Everything below from the line with "Given: Click the Send arrow icon" through the line with "Given: Click Free on Windows Terminal Preview" should be copied exactly, and nothing else; leave out the pictures.

== Stored data ==

*****

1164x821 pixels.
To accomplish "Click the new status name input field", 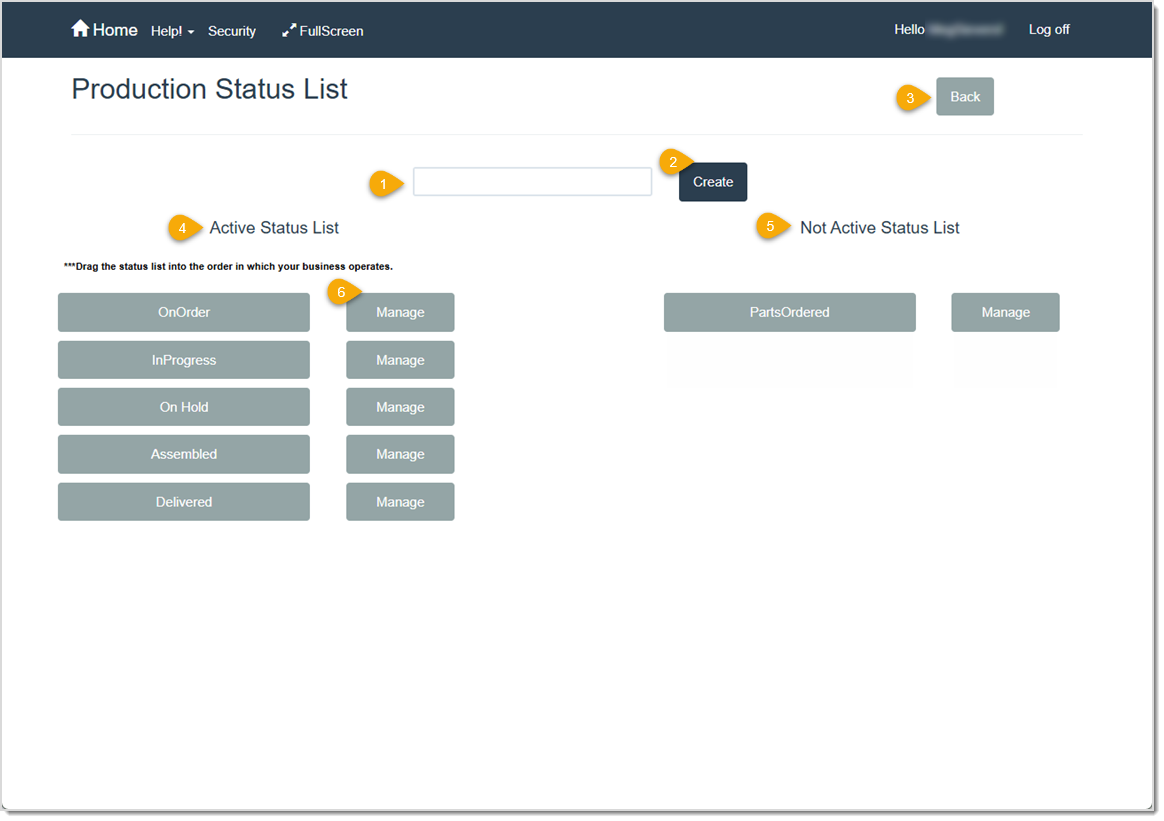I will pos(532,181).
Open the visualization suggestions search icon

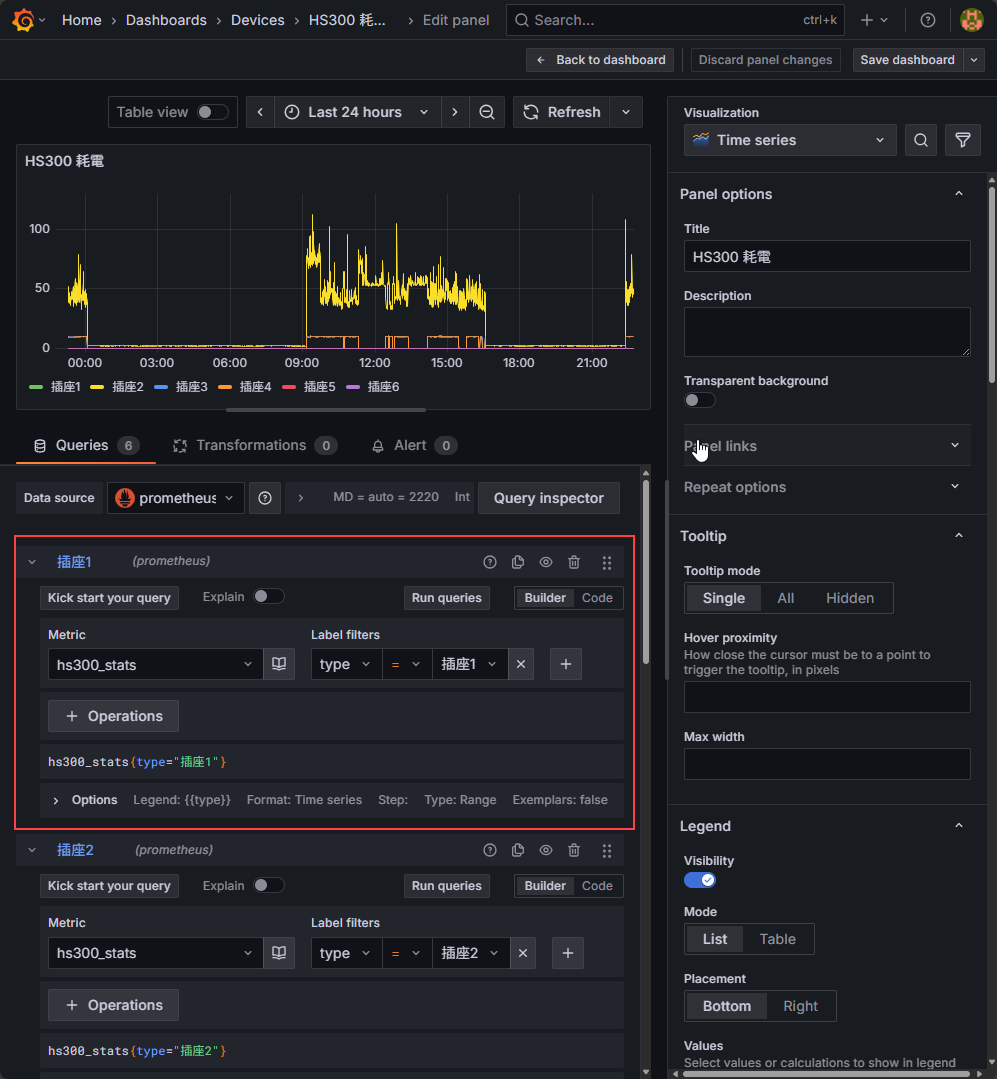[921, 140]
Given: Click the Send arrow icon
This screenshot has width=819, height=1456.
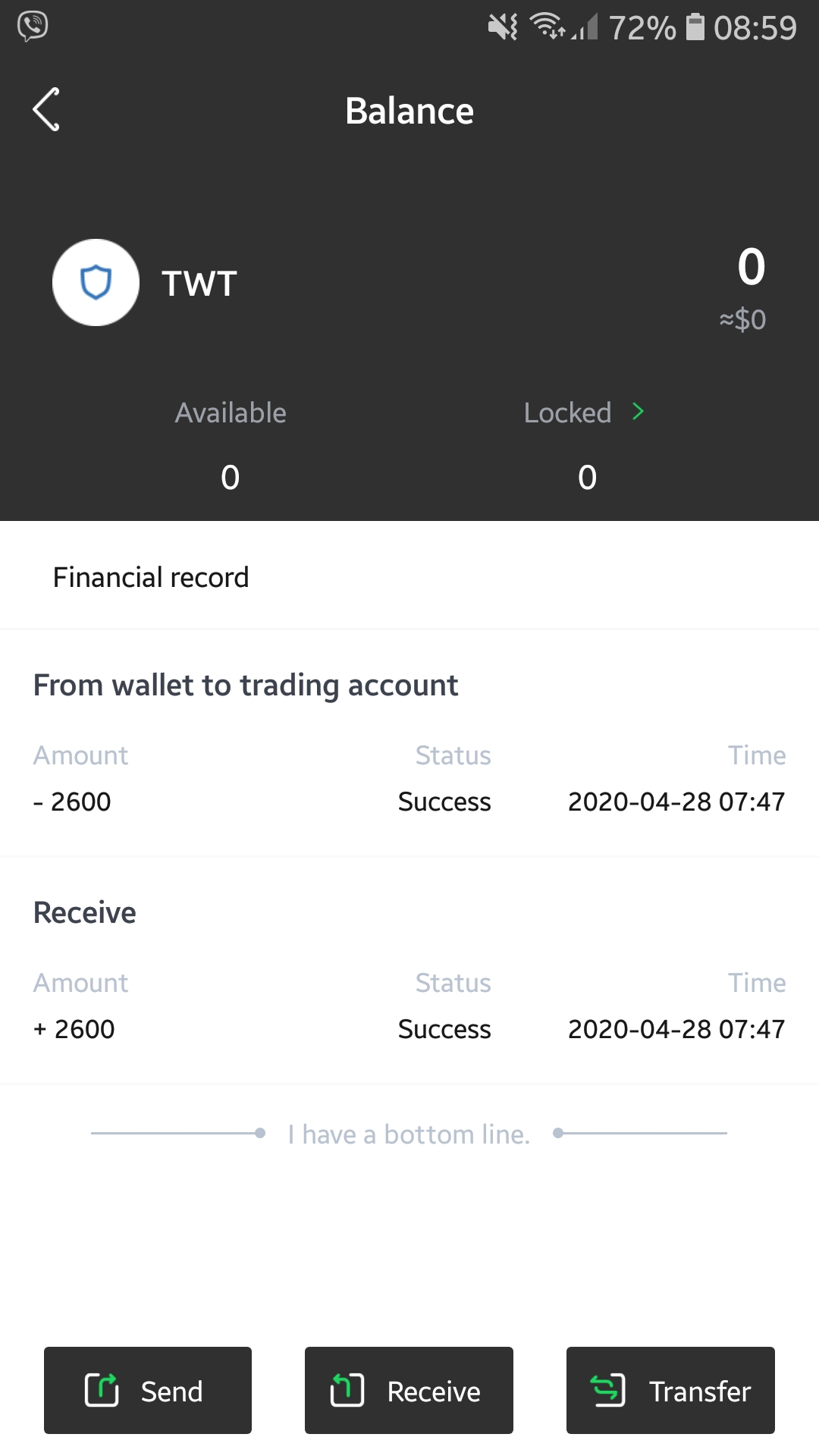Looking at the screenshot, I should 102,1390.
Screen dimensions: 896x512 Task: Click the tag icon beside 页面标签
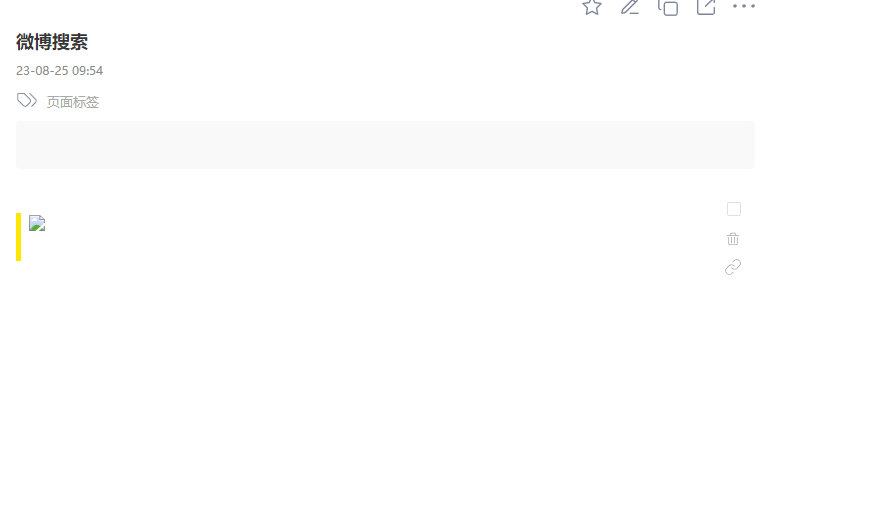point(27,101)
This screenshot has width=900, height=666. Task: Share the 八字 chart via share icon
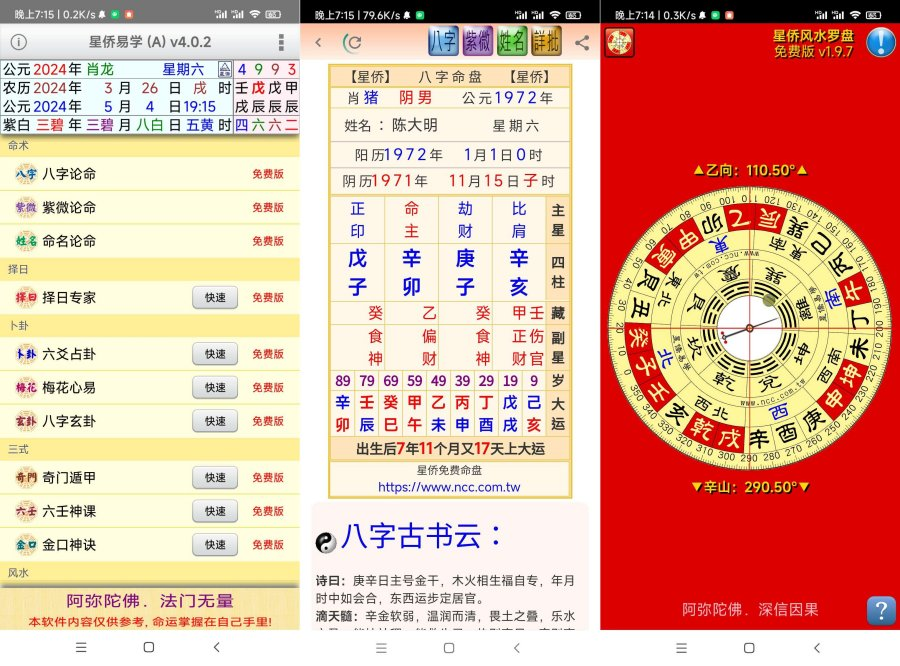click(x=582, y=43)
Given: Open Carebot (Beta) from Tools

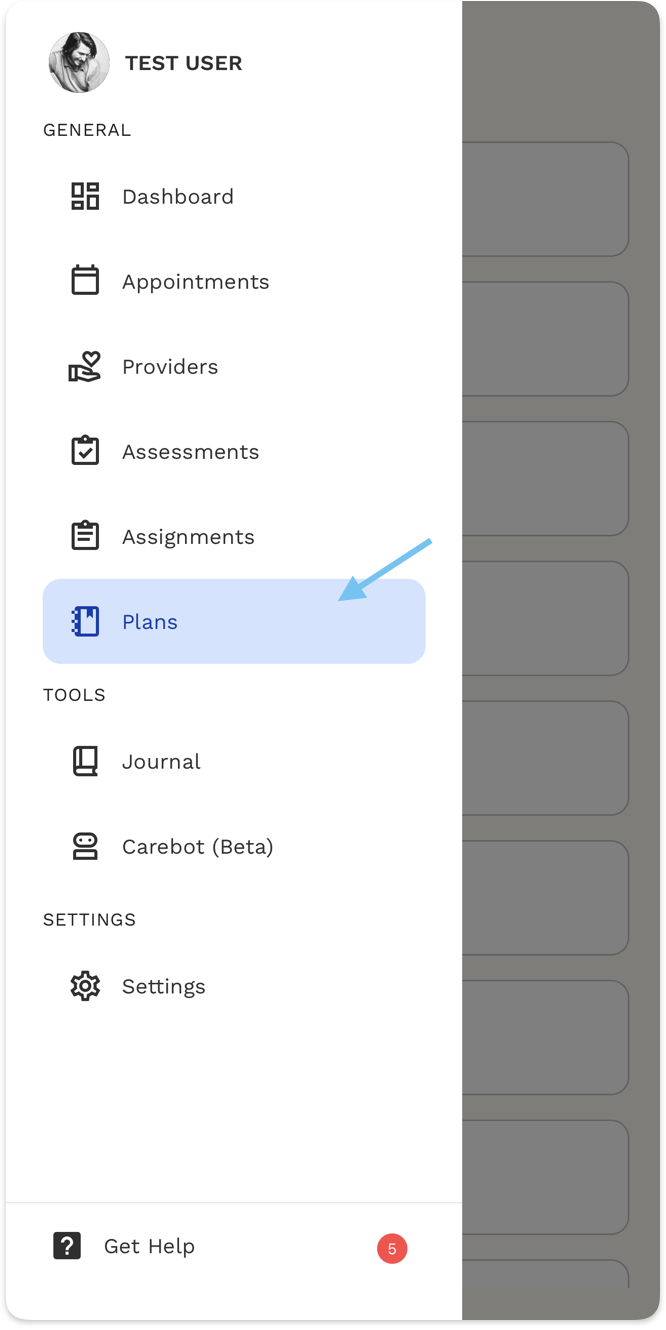Looking at the screenshot, I should [197, 847].
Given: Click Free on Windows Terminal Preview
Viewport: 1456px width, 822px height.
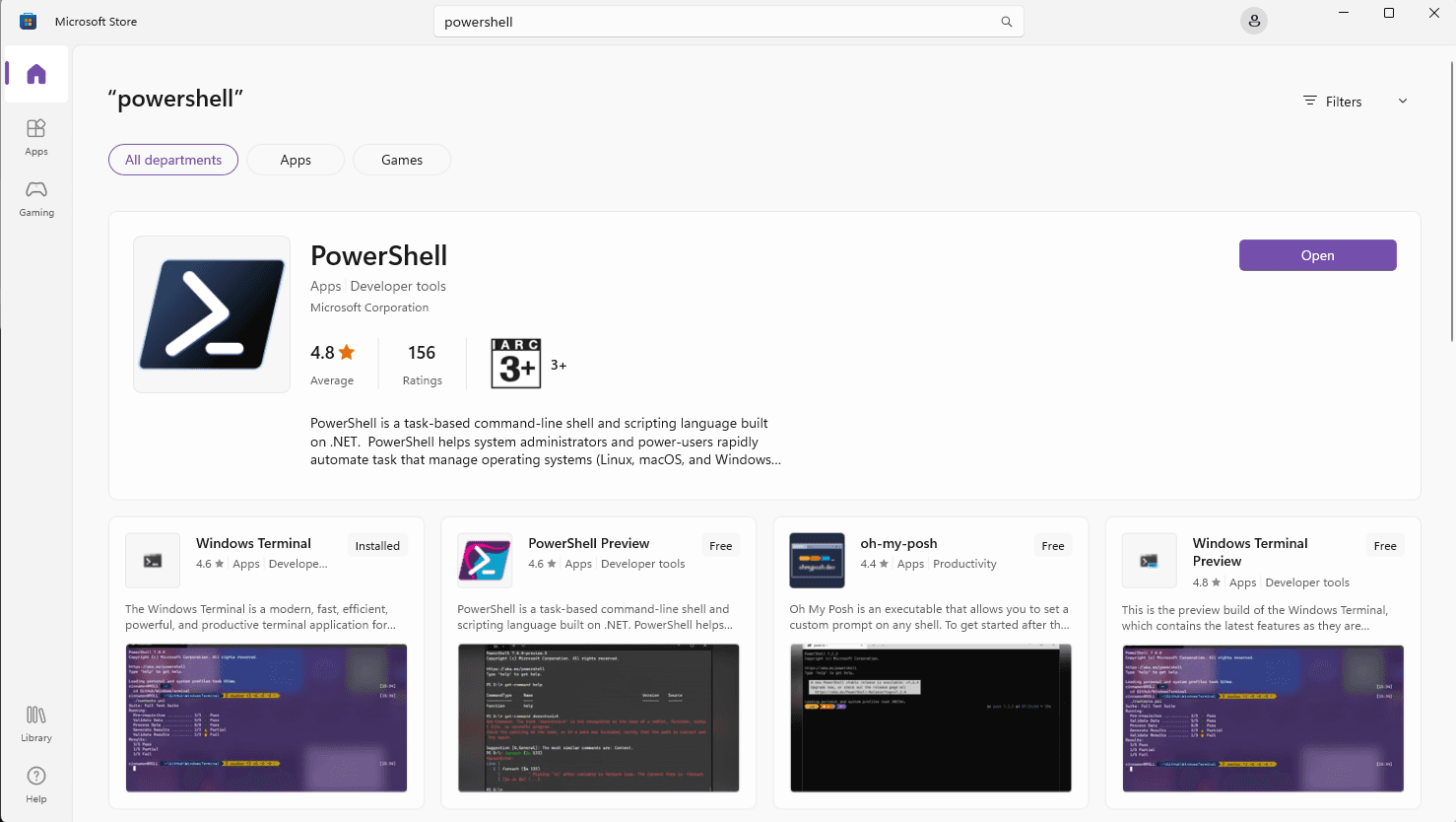Looking at the screenshot, I should click(1385, 546).
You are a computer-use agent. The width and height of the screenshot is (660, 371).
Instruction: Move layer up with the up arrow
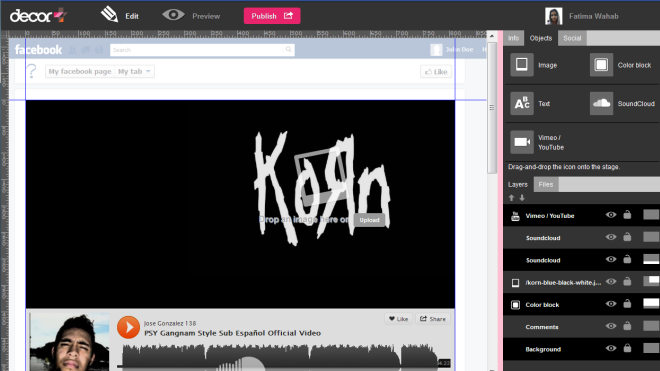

*****

== Result ==
Given: Click the Send arrow icon
This screenshot has width=819, height=1456.
Looking at the screenshot, I should 102,1390.
Screen dimensions: 896x512 Task: Click the tag icon beside 页面标签
point(27,101)
This screenshot has width=900, height=666. Task: Share the 八字 chart via share icon
click(x=582, y=43)
Given: Open Carebot (Beta) from Tools

Looking at the screenshot, I should [197, 847].
Given: Click Free on Windows Terminal Preview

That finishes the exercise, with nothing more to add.